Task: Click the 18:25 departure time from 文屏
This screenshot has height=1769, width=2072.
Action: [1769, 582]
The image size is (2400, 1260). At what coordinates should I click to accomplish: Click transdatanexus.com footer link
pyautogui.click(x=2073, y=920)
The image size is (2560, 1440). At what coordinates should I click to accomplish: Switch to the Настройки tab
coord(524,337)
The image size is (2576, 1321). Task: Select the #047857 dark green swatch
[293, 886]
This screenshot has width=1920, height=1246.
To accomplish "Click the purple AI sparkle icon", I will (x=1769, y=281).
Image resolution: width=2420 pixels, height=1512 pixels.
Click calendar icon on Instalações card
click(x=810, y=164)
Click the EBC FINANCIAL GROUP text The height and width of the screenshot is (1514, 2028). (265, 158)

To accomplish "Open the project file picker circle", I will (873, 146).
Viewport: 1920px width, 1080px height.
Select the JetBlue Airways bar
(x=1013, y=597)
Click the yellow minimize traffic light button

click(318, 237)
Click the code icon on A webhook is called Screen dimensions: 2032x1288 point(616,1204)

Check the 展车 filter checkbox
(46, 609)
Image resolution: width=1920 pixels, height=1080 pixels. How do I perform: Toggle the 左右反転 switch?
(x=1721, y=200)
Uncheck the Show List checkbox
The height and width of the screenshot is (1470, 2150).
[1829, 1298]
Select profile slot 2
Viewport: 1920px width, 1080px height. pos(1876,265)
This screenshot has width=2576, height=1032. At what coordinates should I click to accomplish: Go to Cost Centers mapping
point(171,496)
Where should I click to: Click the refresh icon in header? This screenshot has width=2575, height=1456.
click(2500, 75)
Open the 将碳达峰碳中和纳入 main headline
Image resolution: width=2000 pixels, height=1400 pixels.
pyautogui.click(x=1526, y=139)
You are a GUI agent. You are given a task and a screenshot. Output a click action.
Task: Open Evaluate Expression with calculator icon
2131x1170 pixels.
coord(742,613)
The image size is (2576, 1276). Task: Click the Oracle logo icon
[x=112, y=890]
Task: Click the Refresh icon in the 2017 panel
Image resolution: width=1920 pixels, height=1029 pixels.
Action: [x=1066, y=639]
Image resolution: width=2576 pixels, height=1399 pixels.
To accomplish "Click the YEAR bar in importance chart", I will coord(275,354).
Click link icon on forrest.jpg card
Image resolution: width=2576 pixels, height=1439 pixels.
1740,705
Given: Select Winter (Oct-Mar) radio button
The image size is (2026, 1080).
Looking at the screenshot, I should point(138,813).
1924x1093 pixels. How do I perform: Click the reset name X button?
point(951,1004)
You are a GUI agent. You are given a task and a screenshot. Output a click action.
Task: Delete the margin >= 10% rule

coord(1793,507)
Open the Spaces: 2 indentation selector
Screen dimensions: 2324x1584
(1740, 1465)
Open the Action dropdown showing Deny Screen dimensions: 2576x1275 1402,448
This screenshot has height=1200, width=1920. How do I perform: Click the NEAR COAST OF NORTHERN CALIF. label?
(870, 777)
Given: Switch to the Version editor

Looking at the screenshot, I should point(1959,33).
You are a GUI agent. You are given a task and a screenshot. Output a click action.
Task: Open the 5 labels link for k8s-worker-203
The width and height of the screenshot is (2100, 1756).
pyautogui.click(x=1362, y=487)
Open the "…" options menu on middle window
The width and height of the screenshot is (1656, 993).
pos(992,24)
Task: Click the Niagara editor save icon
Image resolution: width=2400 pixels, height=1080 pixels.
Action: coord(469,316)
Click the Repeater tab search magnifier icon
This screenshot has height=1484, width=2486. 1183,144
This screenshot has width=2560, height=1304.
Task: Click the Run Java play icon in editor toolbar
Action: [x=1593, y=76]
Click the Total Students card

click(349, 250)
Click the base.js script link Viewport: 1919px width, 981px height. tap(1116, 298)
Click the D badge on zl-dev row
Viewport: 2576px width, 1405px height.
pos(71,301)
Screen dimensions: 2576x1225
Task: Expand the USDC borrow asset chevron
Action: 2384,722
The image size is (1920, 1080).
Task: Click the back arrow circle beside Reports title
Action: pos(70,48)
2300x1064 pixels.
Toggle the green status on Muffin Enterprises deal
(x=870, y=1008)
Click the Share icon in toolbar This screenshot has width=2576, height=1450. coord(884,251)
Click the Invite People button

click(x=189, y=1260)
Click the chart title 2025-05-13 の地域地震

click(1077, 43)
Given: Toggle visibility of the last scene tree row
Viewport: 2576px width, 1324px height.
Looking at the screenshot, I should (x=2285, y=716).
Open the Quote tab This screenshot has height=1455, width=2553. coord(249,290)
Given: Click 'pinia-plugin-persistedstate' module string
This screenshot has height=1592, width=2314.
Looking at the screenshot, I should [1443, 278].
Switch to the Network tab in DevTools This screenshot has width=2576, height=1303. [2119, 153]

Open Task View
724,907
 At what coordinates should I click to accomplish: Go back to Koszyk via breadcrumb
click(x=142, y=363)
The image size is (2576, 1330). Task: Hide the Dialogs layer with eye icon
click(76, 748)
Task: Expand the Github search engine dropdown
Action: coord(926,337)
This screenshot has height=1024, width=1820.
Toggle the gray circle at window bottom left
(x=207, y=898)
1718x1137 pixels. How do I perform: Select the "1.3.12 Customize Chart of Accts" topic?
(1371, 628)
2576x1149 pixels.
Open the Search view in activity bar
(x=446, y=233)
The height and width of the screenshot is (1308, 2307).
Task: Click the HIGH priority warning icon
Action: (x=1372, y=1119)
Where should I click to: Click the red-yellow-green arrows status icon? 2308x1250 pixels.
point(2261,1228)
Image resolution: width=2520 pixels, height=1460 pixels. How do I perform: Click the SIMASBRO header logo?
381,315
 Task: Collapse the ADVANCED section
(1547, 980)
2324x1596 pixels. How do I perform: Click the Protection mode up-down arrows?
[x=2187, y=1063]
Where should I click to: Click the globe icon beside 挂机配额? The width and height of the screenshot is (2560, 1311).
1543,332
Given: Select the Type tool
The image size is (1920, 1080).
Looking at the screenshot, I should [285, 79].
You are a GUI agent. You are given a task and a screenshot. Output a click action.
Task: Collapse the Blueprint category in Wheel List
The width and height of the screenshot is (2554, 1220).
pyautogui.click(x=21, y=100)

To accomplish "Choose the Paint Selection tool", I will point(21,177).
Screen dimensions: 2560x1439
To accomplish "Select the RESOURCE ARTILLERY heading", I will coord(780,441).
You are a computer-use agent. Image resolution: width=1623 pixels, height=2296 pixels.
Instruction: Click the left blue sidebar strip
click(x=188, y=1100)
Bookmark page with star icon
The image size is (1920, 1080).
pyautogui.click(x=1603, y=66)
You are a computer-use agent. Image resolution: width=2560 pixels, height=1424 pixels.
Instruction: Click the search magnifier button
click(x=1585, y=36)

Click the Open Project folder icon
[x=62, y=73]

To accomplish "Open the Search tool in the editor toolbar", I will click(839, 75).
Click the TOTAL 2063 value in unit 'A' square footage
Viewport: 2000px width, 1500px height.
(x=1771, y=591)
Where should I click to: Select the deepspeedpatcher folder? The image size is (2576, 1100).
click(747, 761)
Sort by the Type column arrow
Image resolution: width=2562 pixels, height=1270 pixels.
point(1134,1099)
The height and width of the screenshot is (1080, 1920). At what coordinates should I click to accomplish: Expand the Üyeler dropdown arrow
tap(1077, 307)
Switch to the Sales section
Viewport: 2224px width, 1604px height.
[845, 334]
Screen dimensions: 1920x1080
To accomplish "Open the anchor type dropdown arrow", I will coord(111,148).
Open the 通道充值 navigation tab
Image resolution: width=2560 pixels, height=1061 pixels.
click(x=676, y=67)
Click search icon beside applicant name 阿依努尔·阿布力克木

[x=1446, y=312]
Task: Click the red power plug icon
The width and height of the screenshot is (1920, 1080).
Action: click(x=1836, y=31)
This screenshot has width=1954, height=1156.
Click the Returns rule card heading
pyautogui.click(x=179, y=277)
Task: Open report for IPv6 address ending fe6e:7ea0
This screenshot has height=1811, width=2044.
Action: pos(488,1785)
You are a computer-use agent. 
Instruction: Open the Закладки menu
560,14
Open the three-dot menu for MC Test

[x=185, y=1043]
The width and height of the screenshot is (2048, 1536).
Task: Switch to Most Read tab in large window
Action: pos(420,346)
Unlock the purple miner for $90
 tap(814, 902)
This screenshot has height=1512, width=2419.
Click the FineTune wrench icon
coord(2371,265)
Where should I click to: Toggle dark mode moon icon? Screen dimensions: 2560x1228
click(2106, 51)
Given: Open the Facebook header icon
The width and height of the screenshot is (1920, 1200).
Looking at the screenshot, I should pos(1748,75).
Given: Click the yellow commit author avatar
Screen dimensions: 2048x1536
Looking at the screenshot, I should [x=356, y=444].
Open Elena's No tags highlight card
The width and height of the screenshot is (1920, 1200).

> TASK DESCRIPTION
Report, for the data above, every line in which the string "List" appears.

> ANSWER TO THE EXERCISE
Uncheck the Show List checkbox
Task: Collapse the Blueprint category in Wheel List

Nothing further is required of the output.